— Work required —
Transcribe the entries below word for word, beginning at the line with "Given: Reply to" and stopping after the line with "Given: Select Services (Local) in the tree"; drop all pictures.

^^^^^^^^^^^^^^^^

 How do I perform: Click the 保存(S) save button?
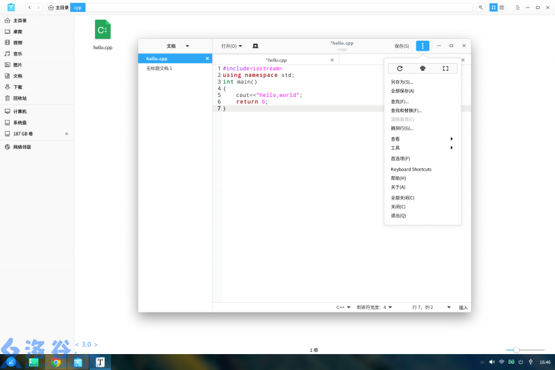pyautogui.click(x=402, y=46)
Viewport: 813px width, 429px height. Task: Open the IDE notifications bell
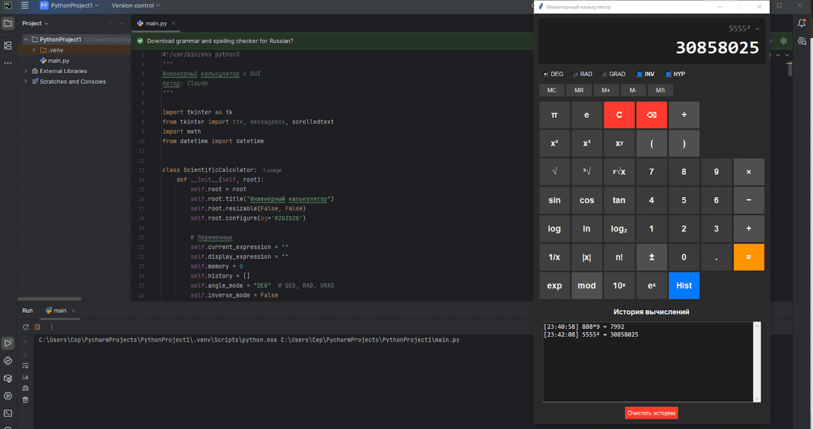(802, 23)
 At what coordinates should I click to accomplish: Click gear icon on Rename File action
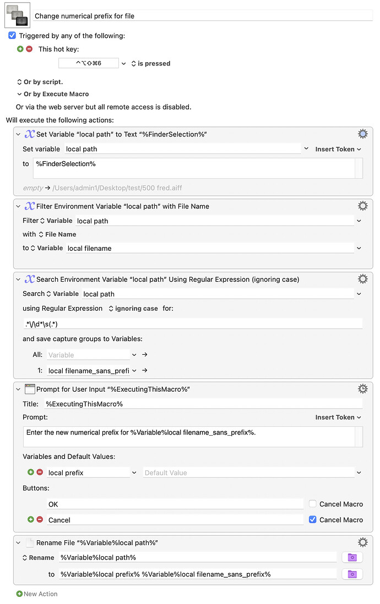(x=362, y=542)

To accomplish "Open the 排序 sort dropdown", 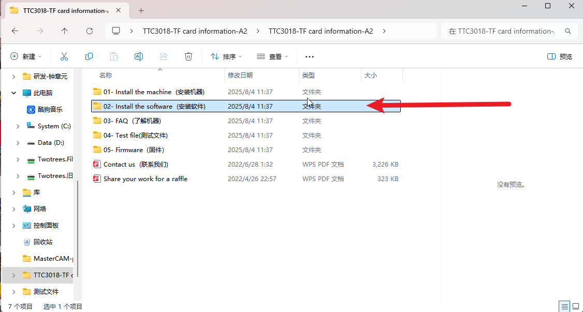I will pos(226,56).
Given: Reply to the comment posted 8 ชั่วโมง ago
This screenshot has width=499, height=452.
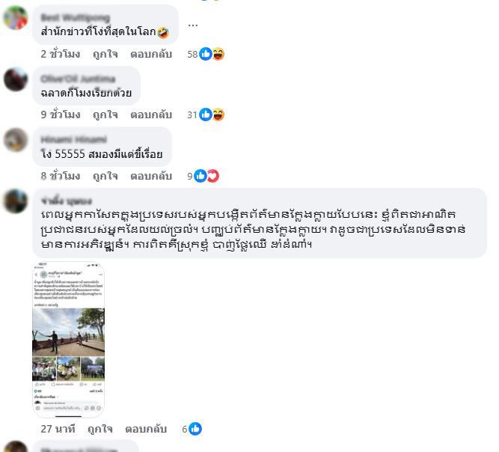Looking at the screenshot, I should click(x=151, y=176).
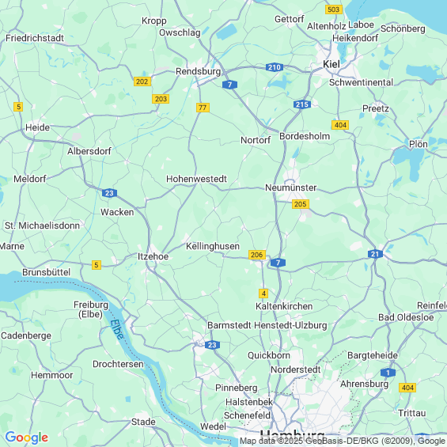This screenshot has height=447, width=447.
Task: Select the Kaltenkirchen town label
Action: [284, 306]
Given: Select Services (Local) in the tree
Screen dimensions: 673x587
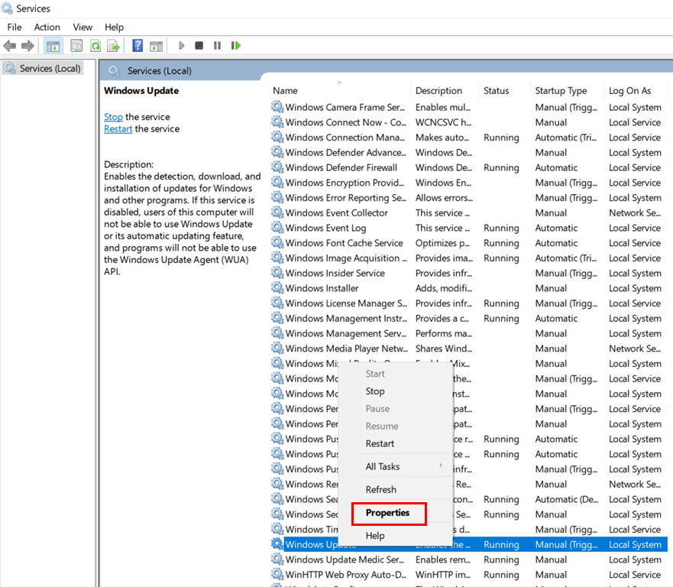Looking at the screenshot, I should pyautogui.click(x=50, y=68).
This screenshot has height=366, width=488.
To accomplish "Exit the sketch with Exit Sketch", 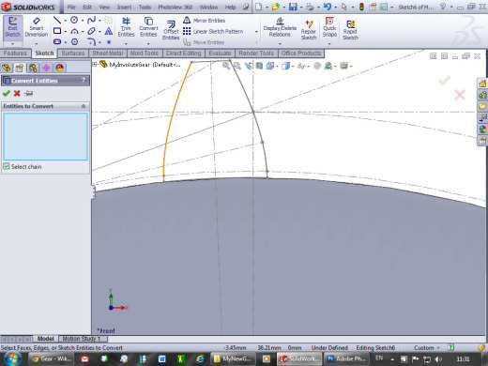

^^^^^^^^^^^^^^^^

— Answer to this task —
Given: Reply to the comment posted 8 ชั่วโมง ago
This screenshot has width=499, height=452.
Looking at the screenshot, I should click(x=151, y=176).
This screenshot has height=447, width=447.
Task: Select the Kaltenkirchen town label
Action: [284, 306]
Given: Select Services (Local) in the tree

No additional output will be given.